- 任務要求
提供文章中,作者幾次來到白河鎮,為什麼始終不敢直接登門拜訪「勻和漢藥房」?請用一到三句話說明。

- 提供文章
★ ★ ★ ★ ★ ★ ★

尋找祖國三千里
第一章 還給我們祖國啊!

風俗習慣語言都不同 異族統治下的一視同仁 顯然就是虛偽的語言 虛偽多了便會有苦悶
向海叫喊:還給我們祖國啊!
未曾見過的祖國 隔著海似近似遠 夢見的,在書上看見的祖國
流過幾千年在我血液裡 住在我胸脯裡的影子 在我心裡反響
──巫永福〈祖國〉;陳千武中譯

 

第一次聽到吳思漢的名字及其傳奇經歷,是一九八七年三月參與《人間》雜誌「二•二八民眾史」專題製作而採訪台灣坐牢最久(卅四年七個月)的政治犯林書揚先生時偶然知道的。

林書揚先生說,光復那年,本名吳調和的吳思漢在《台灣新生報》發表的「尋找祖國三千里」的報導文章,引起了轟動效應;也因此,他和同案犧牲的郭琇琮和許強醫師,以及傳說在鹿窟山區被蛇咬死的小說家呂赫若,在當時的台灣青年之間贏得「台灣四大才子」之名。

從此以後,我被吳思漢流星般燦爛而瞬間消逝的悲壯的生命傳奇吸引了。為了理解像他那樣的殖民地台灣青年的身分認同之旅,我開始尋訪吳思漢生前的腳蹤。


苦學出身的父親

台南縣急水溪流域的白河鎮的蓮花以及附近關子嶺的溫泉是有名的。每年花開的季節,南北各地的遊客紛紛來到這裡,賞蓮、洗溫泉。我不是風雅之人,更沒有那份閒情逸致,可也來到這個蓮花之鄉。僅僅因為幾個日據下台南二中畢業的五○年代白色恐怖政治受難人提供的訊息──吳思漢的父親當年好像在白河中山路開一家漢藥店,我幾次來到台南縣白河鎮。然而,因為沒有認識的人介紹,我怕驚擾了唯一還住在那裡的吳思漢的最小的弟弟,反而無法進行採訪工作,於是幾次在白河街上猶然掛著褪色的「勻和漢藥房」招牌的對街徘徊,不敢貿然登門拜訪。我只能走到不遠處的白河國民學校;那裡原是日據時期吳思漢曾經就讀六年的白河公學校。我坐在國小操場的鞦韆上百無聊賴地盪著,在同樣的天空下想像著當年的殖民地孩子是怎麼度過他的童年的?

★ ★ ★ ★ ★ ★ ★

- 所給資料

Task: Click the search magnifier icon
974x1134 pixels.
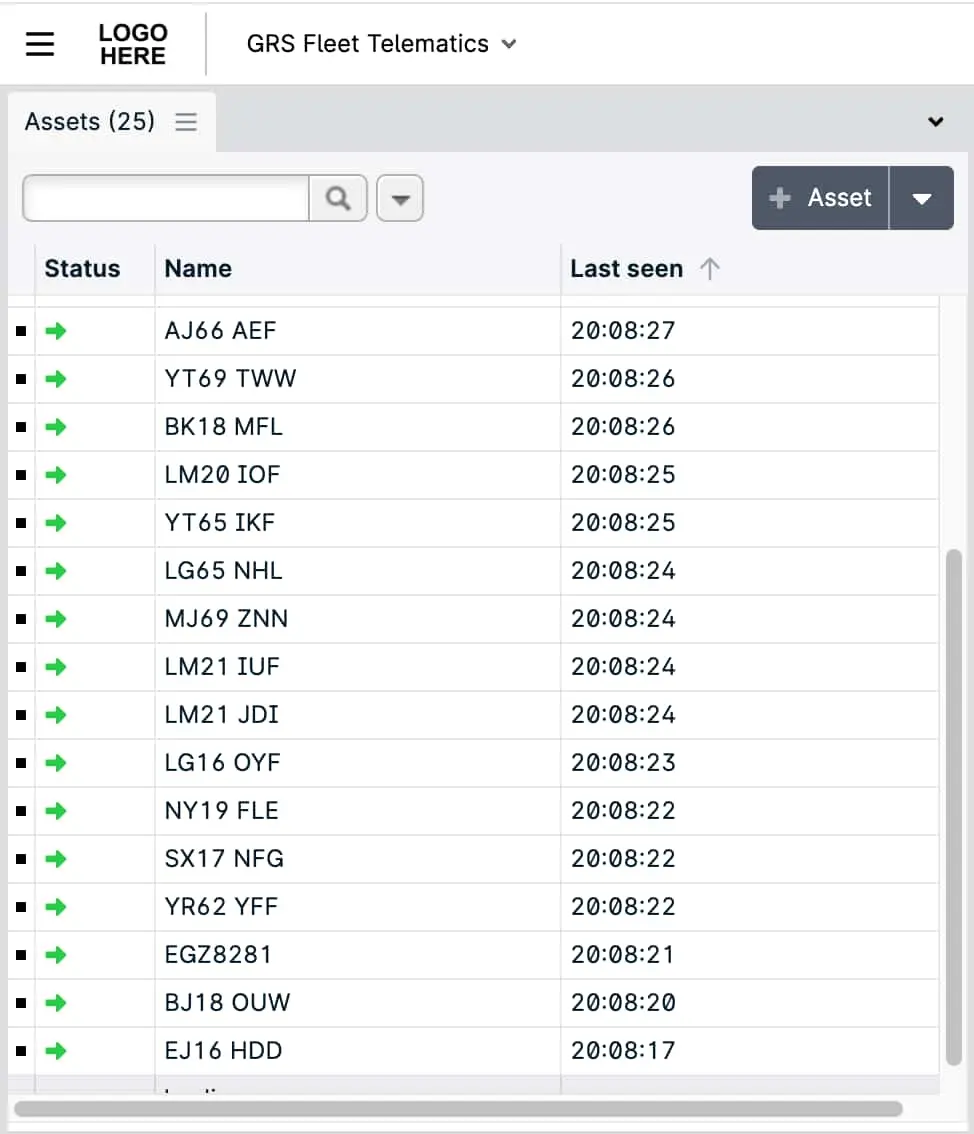Action: coord(338,197)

★ ★ ★ ★ ★ ★ ★

- 練習結果
因為沒有認識的人介紹,作者怕驚擾唯一還住在白河的吳思漢最小的弟弟,擔心反而無法進行採訪工作。所以作者只在掛著褪色招牌的藥房對街徘徊,不敢貿然登門。